Carrol Jo Hummer (Jan Michael Vincent) is a young Air Force vet who gets married (to Kay Lenz), gets a truck and gets out on the road to make a life for his new family. Unfortunately, Carrol Jo soon discovers the high cost of being an honest man in a very corrupt world. But, lucky for us, that sets in motion a lot of action scenes involving all sorts of trucks and Carrol Jo’s Remington pump shotgun.

Growing up in the South in the 70s, White Line Fever was the talk of the playground in the sixth grade — everybody’d seen it over the summer break. It took me years to finally catch up with it (Jaws dominated that summer for me), and when I did, here were all these guys I knew from other movies — Slim Pickens, L.Q. Jones, R.G. Armstrong, Dick Miller. That remains its chief appeal for me today. Another thing — movies like this, which were sorta dismissed when they came out, sure seem good compared to what came later. I’d watch this 10 times before I’d watch something made in the last 10 years.

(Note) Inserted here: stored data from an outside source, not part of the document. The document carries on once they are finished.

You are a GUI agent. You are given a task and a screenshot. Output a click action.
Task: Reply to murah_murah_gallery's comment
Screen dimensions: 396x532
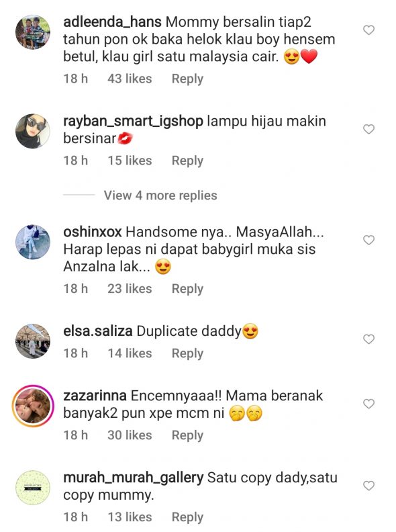pos(187,517)
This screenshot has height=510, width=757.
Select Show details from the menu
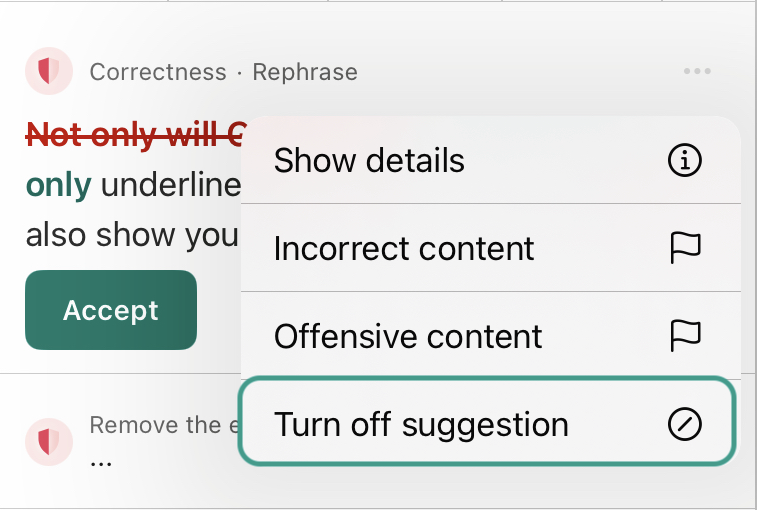[x=491, y=160]
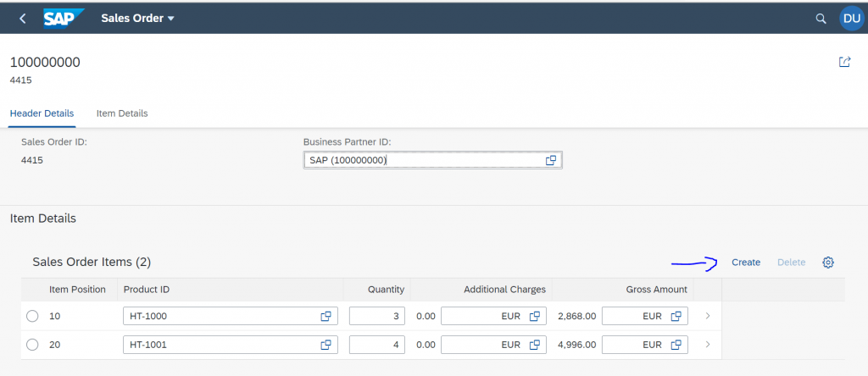Image resolution: width=868 pixels, height=376 pixels.
Task: Open value help for product HT-1001
Action: (x=326, y=345)
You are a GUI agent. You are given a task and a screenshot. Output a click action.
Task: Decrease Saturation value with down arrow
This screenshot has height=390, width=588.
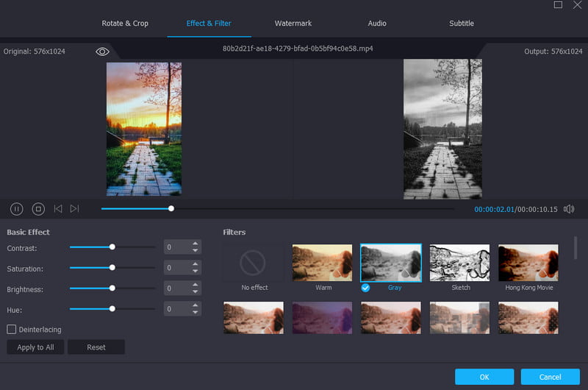pyautogui.click(x=195, y=272)
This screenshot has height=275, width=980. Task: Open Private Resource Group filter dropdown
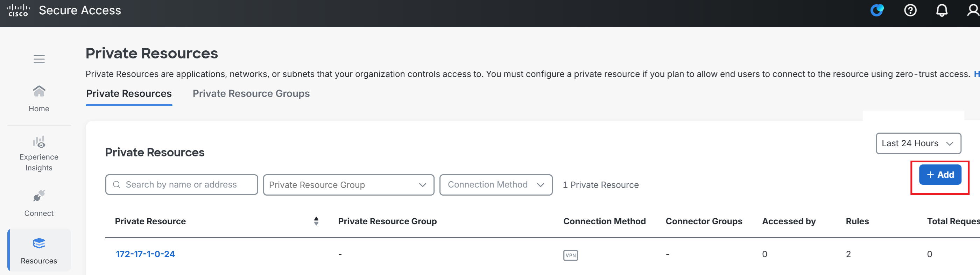(x=348, y=185)
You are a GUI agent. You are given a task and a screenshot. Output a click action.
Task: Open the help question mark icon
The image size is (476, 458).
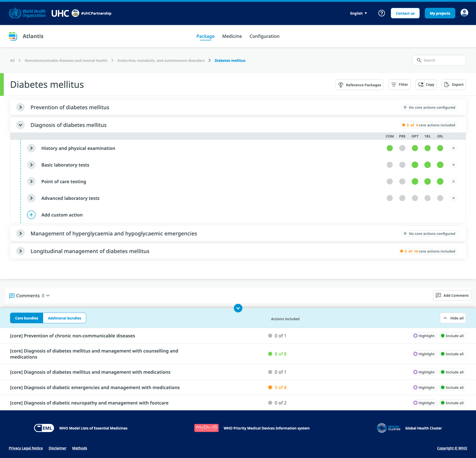(381, 13)
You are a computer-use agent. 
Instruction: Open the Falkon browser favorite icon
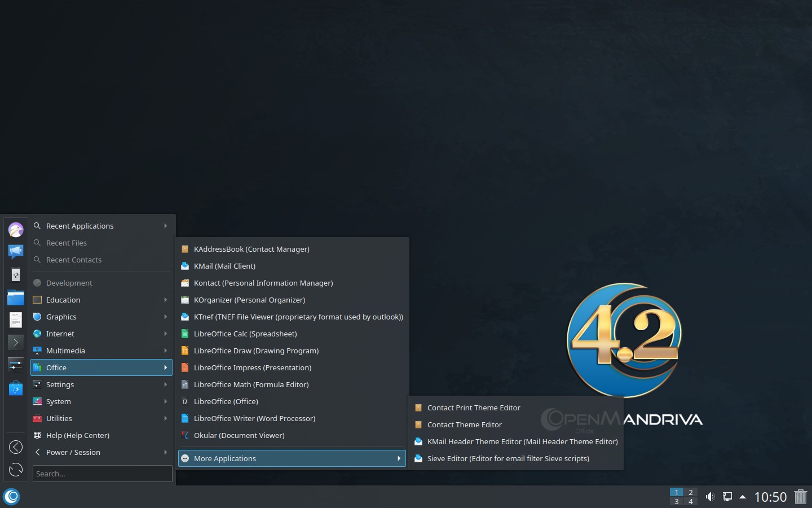pos(16,230)
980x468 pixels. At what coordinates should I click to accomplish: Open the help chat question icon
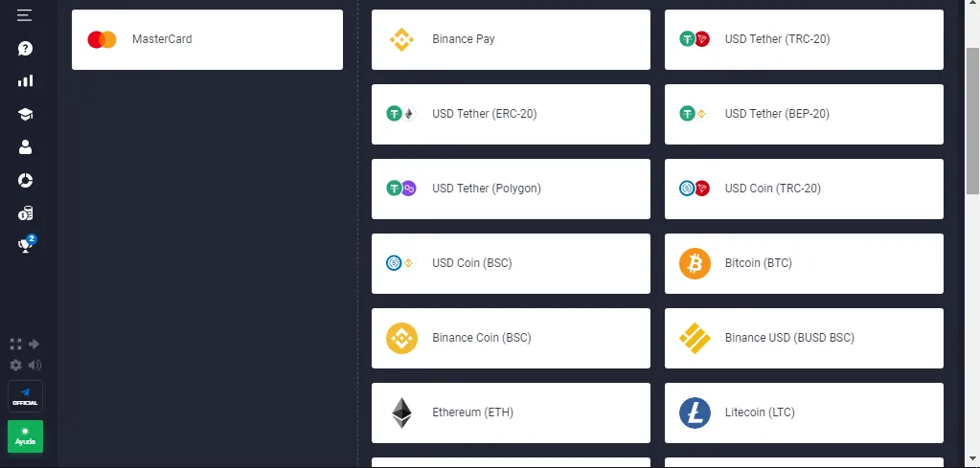(x=25, y=49)
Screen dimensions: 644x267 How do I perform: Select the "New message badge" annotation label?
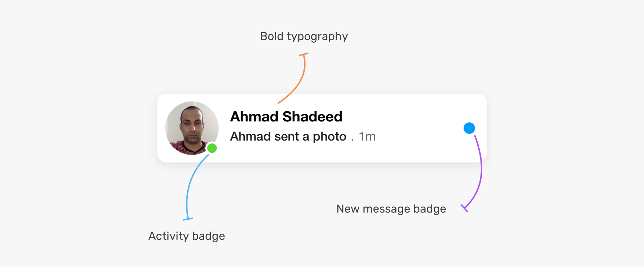tap(391, 209)
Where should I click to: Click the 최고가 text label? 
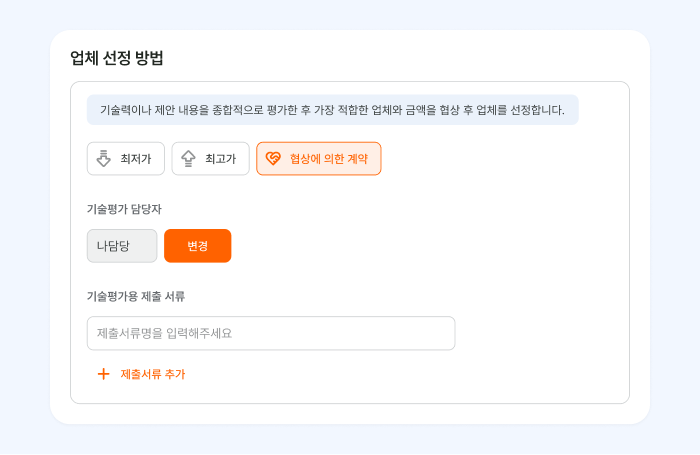[x=221, y=159]
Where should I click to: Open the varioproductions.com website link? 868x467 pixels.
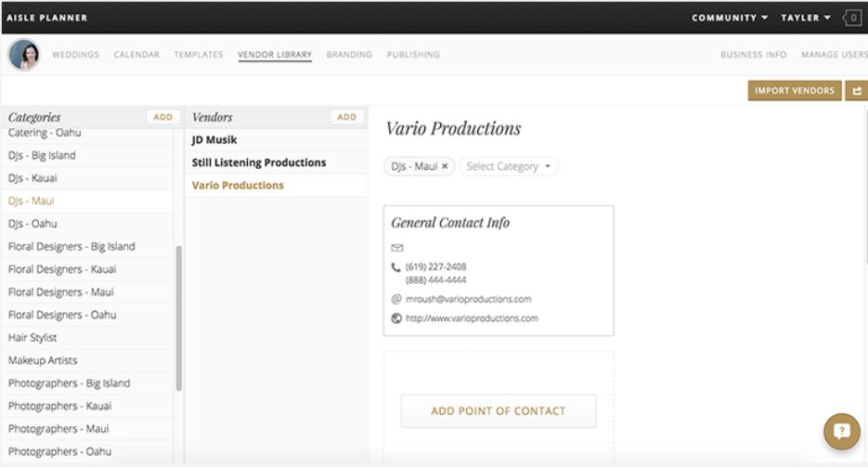472,318
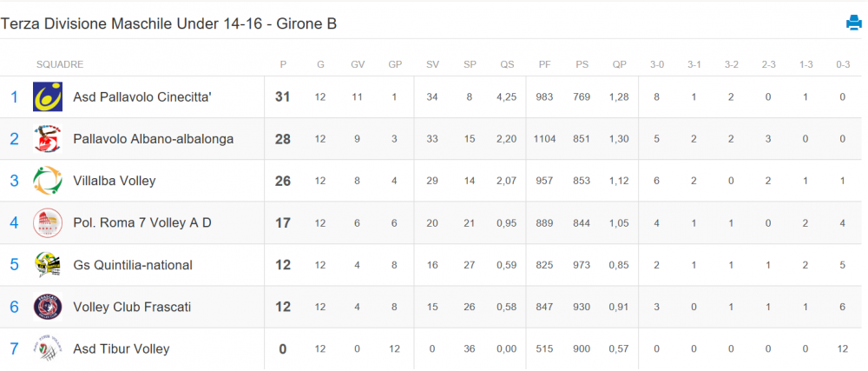Open Asd Pallavolo Cinecitta' team link
The image size is (868, 371).
coord(143,97)
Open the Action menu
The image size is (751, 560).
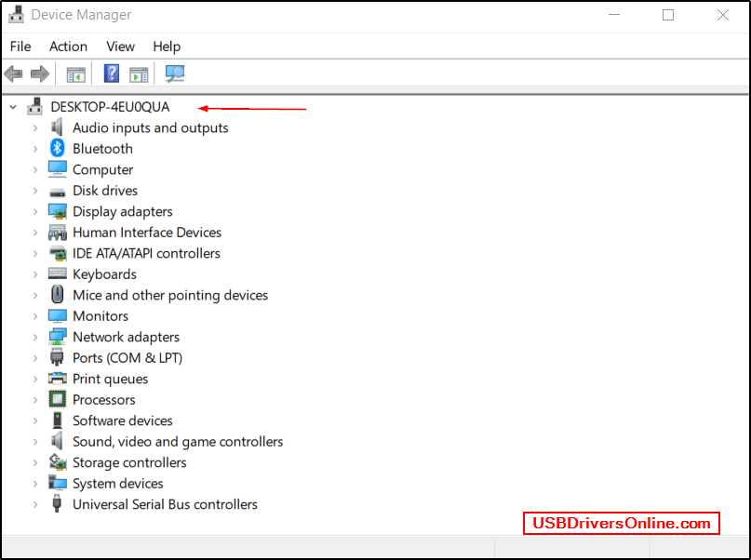click(x=68, y=47)
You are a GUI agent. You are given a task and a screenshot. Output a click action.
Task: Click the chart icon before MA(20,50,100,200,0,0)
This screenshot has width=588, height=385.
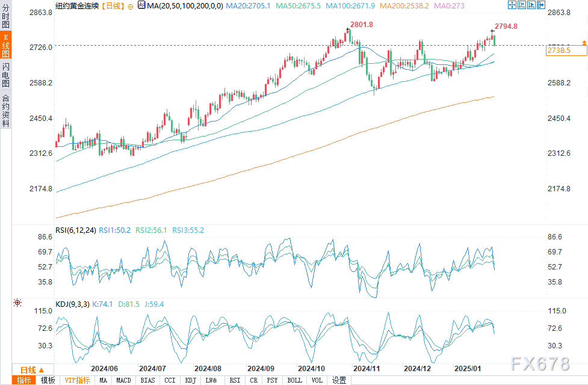141,5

White Line Fever is now available from Mill Creek on Blu-Ray with a special sleeve that recycles the old VHS packaging. I worked my way through college at video stores (anybody remember Philadelphia’s Video Village?) and this box — complete with “Action,” PG rating and “Please Rewind” stickers — really took me back. But it’s what’s inside that counts, and this is a near-perfect transfer of a typical mid-70s action movie. You probably have a pretty good idea of what that looks like. There are no extras, just a pretty cool movie looking really good. And that’s plenty good enough for me.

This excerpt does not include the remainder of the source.